Melisa Ceren Hasmaden’in, Muzaffer İzgü ile gerçekleştirdiği söyleşi.

Şubat 10, 2010

Melisa Ceren Hasmaden’in, Muzaffer İzgü ile gerçekleştirdiği söyleşi.

Babamın çocukluğu Muzaffer İzgü kitaplarıyla geçmiş. Benim de ilkokul sıralarında en çok ve severek okudu­ğum yazar İzgü’ydü. Bir gün çocuk sahibi olursam, ben de ona Muzaffer İzgü kitapları alacağım. İşte bugünkü röportajım böyle bir yazarla; nesiller­dir okunan bir yazarla.

Muzaffer İzgü’nün sokağına adım atar atmaz evini tanıyabilirsiniz. Çün­kü pencereleri rüzgârgülleri ve çiçek­lerle süslü tek ev onunki. Heyecan içinde çaldım kapısını. Oyuncaklar, trompetler ve balonlarla süslü bir oda­ya buyur etti bizi. Masalcı dedeyle anı­lar, hayaller ve elbette edebiyat sohbe­tiyle dolu saatlerin nasıl geçtiğini an­lamadık. İşte o saatlerden kâğıda dö­külenler.

Sık sık anlattığınız bir anınız var. Çocukluğunuzda yağmurlu bir gün­de gittiğiniz Halkevi Kütüphanesi için, “Orası benim hayatımı değiştir­di,” demişsiniz. Öncelikle biraz bun­dan söz edelim mi?

Evet, kesinlikle öyle. Büyüdüğüm ev öyle bir evdi ki, şubatta odunumuz kömürümüz biterdi. Geceleri hadi yine kolay, yatağa girip yatıyoruz. Ne­dim adında bir arkadaşım vardı, yağ­murlu günlerde onun evine giderdim ben. Oturur dersimizi yapardık, konu­şurduk. Bir gün Nedim, “Bugün abla­mın nişanı var Muzaffer, seni bize gö­türemeyeceğim. Sana bir yer söyleye­ceğim, oraya git. Orada nar gibi koca­man bir soba yanıyor,” dedi.

Arkadaşımın önerdiği yer Adana Halkevi Kütüphanesi’ymiş. Hiç unut­muyorum, oranın kapısından içeri sı­rılsıklam girdim. Müdürü Zihni amca geldi, ceketimi çıkardı, sandalyeye ge­çirdi, onu da sobanın önüne koydu. “Yavrum, bu burada ısınsın, sen de ne istersen yap,” dedi. Orada oturdum, ısındım, dersimi yaptım. Sonra bak­tım, çocuklar oradan kitap alıyorlar. Oradakine sordum, “Parayla mı,” diye. “Yok, ödünç veriyorlar,” dedi. Çoğu yazar ilk okuduğu kitabı hatırlamaz. Benimki Define Adası’ydı. O güne ka­dar kitap nedir bildiğim yok benim. İkinci sınıftayım o zaman, sekiz yaşın­dayım. İnanır mısınız, o günden sonra benim yuvam oldu orası.
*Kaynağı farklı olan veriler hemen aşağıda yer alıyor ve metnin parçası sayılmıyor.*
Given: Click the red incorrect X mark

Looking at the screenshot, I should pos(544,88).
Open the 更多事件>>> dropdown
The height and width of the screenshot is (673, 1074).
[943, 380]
İkinci sınıfla beşinci sınıf arasında en az 350-400 kitap okudum ben ora­da. Sonunda okuyacak kitap bitti. 1942 yılında Milli Eğitim Bakanlığı klasik­lerin tercümesine başlamıştı, onları okudum. Hepsini daha sonradan tek­rar okudum tabii. Hiçbirini anlama­mışım o zaman.

O kütüphanede okuduğunuz ki­taplardan sizi en çok etkileyenler, en sevdikleriniz hangileri olmuştu?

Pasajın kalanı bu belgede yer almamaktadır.